WORK TASK: The response must consist of the lines below from the one with "The image size is (163, 230)." through the one with "Viewport: 450px width, 602px height.", exactly as they appear and with both ends kept.

RECORDED DATA:
_____

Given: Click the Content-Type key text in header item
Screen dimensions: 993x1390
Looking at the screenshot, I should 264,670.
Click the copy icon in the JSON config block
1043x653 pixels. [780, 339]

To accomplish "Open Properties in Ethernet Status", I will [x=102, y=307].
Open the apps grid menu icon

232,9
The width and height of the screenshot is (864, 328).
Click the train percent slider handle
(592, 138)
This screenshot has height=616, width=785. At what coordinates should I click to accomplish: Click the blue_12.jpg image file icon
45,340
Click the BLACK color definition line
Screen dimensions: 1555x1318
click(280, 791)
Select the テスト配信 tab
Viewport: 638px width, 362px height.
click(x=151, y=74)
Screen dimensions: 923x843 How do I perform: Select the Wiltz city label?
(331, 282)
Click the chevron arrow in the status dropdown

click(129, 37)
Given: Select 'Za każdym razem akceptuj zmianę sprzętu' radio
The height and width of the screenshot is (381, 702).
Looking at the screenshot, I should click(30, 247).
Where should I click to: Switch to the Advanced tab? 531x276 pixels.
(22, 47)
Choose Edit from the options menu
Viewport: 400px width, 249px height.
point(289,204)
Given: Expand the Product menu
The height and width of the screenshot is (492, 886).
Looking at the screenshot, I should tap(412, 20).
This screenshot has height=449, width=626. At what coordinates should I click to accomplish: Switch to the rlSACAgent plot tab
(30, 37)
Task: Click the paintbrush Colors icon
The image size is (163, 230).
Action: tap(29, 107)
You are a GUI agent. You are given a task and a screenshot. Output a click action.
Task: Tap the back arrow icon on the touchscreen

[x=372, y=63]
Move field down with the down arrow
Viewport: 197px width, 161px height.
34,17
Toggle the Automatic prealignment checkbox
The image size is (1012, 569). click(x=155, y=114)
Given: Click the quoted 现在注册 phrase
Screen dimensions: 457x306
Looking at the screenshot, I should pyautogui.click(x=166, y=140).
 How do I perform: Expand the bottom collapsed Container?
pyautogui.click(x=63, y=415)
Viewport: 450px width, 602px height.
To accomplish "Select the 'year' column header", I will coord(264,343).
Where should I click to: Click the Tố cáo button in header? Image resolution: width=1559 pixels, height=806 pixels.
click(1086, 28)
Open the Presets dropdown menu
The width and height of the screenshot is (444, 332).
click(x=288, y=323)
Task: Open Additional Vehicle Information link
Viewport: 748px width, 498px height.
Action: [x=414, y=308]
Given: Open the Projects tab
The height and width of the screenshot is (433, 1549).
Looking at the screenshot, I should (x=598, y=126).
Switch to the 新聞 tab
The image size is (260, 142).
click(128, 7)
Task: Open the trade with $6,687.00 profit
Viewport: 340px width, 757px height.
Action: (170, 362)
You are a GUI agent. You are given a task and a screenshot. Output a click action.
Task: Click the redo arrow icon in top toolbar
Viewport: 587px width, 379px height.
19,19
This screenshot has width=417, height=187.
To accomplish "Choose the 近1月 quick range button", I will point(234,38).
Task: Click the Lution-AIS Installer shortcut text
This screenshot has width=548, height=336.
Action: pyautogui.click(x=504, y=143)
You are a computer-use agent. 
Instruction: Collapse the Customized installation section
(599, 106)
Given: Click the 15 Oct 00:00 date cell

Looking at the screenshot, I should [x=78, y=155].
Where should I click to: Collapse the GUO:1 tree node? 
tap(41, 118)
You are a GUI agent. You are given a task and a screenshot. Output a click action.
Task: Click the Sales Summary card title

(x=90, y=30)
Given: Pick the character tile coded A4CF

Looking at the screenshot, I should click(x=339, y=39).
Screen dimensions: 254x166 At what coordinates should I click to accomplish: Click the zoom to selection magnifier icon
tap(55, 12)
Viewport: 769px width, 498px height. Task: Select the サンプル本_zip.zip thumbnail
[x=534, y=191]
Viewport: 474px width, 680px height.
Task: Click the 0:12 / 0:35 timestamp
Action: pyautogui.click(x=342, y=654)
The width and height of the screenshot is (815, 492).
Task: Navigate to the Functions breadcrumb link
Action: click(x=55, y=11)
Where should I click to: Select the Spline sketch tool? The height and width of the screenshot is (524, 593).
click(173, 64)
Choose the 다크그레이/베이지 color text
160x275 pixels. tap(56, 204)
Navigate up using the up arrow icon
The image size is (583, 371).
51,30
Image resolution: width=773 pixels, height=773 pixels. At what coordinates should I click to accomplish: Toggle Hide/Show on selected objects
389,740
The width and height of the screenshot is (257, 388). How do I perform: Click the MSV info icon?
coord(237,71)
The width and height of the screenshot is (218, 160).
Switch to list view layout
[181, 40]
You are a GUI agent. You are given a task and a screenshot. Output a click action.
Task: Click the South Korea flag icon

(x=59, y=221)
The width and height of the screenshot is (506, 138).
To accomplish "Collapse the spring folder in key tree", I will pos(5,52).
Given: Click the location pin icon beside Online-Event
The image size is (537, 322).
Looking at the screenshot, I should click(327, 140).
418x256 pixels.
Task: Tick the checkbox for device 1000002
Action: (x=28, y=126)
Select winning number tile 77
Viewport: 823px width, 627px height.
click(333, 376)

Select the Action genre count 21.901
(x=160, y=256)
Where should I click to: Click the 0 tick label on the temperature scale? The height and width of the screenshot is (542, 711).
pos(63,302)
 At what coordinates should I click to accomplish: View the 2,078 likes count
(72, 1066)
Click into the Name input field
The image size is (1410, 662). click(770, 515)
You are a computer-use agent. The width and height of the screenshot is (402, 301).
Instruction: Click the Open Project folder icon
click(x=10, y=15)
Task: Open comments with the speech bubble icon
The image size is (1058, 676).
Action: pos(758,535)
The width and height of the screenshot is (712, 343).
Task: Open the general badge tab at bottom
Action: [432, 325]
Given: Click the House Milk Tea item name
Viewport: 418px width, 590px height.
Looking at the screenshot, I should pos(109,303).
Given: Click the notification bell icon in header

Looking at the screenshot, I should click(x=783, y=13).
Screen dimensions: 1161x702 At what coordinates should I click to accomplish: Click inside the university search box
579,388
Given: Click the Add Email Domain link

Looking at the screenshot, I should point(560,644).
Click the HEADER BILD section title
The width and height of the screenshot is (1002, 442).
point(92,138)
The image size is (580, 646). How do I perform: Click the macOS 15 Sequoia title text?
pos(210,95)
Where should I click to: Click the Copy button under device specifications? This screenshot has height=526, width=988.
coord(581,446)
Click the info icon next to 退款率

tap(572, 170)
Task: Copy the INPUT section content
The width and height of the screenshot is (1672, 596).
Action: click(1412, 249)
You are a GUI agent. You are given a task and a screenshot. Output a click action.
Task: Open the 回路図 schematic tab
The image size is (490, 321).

_____

RESPONSE TO THE EXERCISE:
The image size is (163, 230).
Action: tap(29, 107)
You are a GUI agent. You are given a task and a screenshot. Output a click action.
Task: Tap the back arrow icon on the touchscreen

[x=372, y=63]
Move field down with the down arrow
Viewport: 197px width, 161px height.
34,17
Toggle the Automatic prealignment checkbox
The image size is (1012, 569). click(x=155, y=114)
Given: Click the quoted 现在注册 phrase
Screen dimensions: 457x306
Looking at the screenshot, I should pyautogui.click(x=166, y=140).
 How do I perform: Expand the bottom collapsed Container?
pyautogui.click(x=63, y=415)
Viewport: 450px width, 602px height.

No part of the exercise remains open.